Nick Eatman is the author of the recently published *If These Walls Could Talk: Dallas Cowboys, a collection of stories from the Cowboys' locker room, sideline and press box, with a foreword written by Darren Woodson.*
IRVING, Texas - The word "blueprint" has resurfaced again.
Every time a team the Cowboys are about face gets beat, we start talking about now having the blueprint to repeat the accomplishment.
With the Cowboys getting ready for another NFC East showdown against the Eagles Sunday in Philadelphia, all I heard Monday morning was how the Cowboys need to copy the same plan Seattle used to upend their division rivals.
Sorry guys, not going to happen.
Not saying the Cowboys won't beat Philly in this rematch. In fact, I will more than likely pick Dallas to win this game. Hard to say what my gut feeling will be in five days, but I do think the Cowboys can and will win the second time around.
But it won't be the same way Seattle got it done.
It's my opinion that the most underrated aspect of winning football games – on any level – is the way teams are matched up against each other.
Too often we hear people say "*well, they beat this team by 20 and we beat them by 20 so we should really blow this team out." *
Just doesn't work out that way. It's all about the matchup and how teams can play off the strengths and weaknesses of their opponent.
Seattle beat up the Eagles with a tenacious defense that looks every bit as dangerous as how they ended the season last year. Their cornerbacks were flying all over the field and the linebackers covered the Eagles sideline to sideline. And of course, that pass rush is pretty consistent.
We've seen this Cowboys team for 13 games now and we know that defense isn't the strength. We saw them play the Eagles just 10 days ago and they got exposed early.
Just doing it the way Seattle did it is absolutely too simple-minded. The Cowboys aren't built that way. Their linebackers don't cover the same ground as the Seahawks. The pass rush doesn't collapse the pocket consistently like Seattle. And let's be honest, the secondary doesn't make as many plays on the ball.

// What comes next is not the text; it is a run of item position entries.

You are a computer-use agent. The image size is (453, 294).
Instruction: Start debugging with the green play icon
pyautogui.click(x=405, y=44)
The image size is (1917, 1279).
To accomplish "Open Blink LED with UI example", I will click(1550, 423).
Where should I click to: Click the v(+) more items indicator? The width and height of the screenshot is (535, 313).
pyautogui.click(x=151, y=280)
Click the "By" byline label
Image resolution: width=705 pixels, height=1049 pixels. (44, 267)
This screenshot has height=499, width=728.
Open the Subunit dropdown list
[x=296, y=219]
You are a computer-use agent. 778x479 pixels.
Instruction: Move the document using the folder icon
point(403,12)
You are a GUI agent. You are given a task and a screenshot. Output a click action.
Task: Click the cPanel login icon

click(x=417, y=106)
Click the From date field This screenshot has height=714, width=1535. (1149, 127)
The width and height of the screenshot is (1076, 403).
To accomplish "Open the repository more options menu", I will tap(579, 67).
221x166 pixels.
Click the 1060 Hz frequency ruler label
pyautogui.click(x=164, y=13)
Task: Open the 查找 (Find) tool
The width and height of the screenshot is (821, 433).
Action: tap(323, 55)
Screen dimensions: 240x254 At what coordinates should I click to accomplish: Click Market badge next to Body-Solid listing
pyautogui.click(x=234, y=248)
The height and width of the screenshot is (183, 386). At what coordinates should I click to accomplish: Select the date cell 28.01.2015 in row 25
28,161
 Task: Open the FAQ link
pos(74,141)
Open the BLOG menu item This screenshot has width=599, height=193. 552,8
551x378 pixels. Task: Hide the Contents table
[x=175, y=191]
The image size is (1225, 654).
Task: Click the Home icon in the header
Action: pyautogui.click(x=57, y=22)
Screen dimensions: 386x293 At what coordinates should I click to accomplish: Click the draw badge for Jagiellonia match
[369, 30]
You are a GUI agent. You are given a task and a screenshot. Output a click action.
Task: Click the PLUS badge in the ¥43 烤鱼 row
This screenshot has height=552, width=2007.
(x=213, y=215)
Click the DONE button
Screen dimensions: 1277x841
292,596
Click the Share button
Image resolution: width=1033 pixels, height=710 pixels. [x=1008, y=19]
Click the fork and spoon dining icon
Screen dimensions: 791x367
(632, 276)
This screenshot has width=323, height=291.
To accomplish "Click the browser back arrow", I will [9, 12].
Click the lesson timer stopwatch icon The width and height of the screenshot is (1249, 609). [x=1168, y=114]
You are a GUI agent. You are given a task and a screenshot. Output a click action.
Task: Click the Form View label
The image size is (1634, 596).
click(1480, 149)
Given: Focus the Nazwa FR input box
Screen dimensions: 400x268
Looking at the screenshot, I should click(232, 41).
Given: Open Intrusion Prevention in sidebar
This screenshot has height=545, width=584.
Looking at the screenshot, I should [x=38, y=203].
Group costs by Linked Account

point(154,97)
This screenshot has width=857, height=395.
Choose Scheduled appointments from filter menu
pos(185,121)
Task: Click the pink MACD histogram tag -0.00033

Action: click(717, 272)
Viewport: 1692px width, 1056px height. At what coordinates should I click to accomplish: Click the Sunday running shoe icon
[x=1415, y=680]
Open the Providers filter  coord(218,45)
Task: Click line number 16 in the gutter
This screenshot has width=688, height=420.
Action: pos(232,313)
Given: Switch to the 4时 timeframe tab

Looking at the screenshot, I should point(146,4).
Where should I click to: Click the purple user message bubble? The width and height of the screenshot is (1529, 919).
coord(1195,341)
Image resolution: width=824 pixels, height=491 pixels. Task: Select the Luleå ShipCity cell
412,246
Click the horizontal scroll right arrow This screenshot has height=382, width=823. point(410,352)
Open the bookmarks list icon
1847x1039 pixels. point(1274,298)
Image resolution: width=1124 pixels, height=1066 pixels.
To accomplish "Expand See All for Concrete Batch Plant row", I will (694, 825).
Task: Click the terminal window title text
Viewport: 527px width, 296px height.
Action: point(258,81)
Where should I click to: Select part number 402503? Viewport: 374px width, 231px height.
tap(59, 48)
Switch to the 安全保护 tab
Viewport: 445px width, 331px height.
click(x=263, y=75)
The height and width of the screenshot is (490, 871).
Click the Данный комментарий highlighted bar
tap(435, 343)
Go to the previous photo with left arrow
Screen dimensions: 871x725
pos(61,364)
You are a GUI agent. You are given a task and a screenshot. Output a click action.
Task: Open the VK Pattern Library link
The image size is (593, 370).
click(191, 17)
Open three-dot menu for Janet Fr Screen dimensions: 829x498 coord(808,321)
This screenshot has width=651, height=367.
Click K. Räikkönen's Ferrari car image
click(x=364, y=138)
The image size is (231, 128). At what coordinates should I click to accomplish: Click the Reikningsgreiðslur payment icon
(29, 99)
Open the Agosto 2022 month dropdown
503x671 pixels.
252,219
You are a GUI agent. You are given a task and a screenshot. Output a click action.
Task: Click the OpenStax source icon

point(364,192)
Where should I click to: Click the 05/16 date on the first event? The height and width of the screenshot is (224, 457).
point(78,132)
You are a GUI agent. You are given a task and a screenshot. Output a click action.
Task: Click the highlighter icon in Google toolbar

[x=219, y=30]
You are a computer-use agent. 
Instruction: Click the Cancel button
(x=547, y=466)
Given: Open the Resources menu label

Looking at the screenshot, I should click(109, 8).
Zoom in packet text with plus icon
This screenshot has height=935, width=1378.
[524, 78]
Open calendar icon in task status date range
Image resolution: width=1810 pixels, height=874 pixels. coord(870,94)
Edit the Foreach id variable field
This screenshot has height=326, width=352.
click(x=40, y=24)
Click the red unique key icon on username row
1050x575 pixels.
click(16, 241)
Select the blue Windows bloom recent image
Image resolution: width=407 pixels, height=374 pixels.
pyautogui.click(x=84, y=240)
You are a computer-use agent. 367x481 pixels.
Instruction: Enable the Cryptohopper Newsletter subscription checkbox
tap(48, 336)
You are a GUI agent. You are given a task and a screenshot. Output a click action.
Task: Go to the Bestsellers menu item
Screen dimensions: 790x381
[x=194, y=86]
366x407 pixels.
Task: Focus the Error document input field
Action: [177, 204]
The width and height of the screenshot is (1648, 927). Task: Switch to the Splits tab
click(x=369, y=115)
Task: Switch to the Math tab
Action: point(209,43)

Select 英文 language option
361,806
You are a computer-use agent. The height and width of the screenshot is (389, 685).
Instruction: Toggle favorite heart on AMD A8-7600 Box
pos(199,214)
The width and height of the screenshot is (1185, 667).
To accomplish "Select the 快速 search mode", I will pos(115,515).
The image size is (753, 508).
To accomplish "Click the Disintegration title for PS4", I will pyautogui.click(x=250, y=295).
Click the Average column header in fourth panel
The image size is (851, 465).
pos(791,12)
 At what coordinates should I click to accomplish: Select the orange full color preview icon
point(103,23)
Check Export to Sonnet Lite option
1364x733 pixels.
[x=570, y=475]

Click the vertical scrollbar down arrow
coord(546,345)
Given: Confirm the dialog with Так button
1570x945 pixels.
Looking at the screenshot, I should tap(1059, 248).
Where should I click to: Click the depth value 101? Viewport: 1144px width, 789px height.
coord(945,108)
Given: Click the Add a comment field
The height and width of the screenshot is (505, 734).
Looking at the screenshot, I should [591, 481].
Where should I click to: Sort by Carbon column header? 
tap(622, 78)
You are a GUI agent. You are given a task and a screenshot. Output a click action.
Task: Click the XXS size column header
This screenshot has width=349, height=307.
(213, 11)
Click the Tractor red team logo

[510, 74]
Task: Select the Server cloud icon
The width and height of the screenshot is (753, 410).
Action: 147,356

The Cowboys can win this game, but they'll have to win it their way. And their way means the offensive line has to play 20 times better than it did two Thursdays ago. They've got to be the ones pushing people around up front.
They've got to get DeMarco Murray into the second level of the defense where he can get big chunks of yards. They've got to keep the pocket clean enough – and long enough – for Tony Romo to exploit that secondary. Dez has to be Dez-like and that wasn't the case on Thanksgiving.
As for Romo, I do think 10 days between games as opposed to four, will be a huge benefit this time around.
Now, if anything can come out of the Eagles' loss to Seattle, maybe it's a little bit psychological. Maybe the fact that they know they can get beat at home – something that hadn't happened all year until Sunday – will creep into their minds. I actually doubt it because they could just as easily revert back to the confidence of whipping these same Cowboys less than two weeks ago.
But that's just the point. For the Cowboys to win this game, they can't be the same team that showed up. That's probably the most obvious statement of all time, but it's true. The Cowboys have to be the team that has gotten them to 9-4, and not the Seattle team that has the exact same record.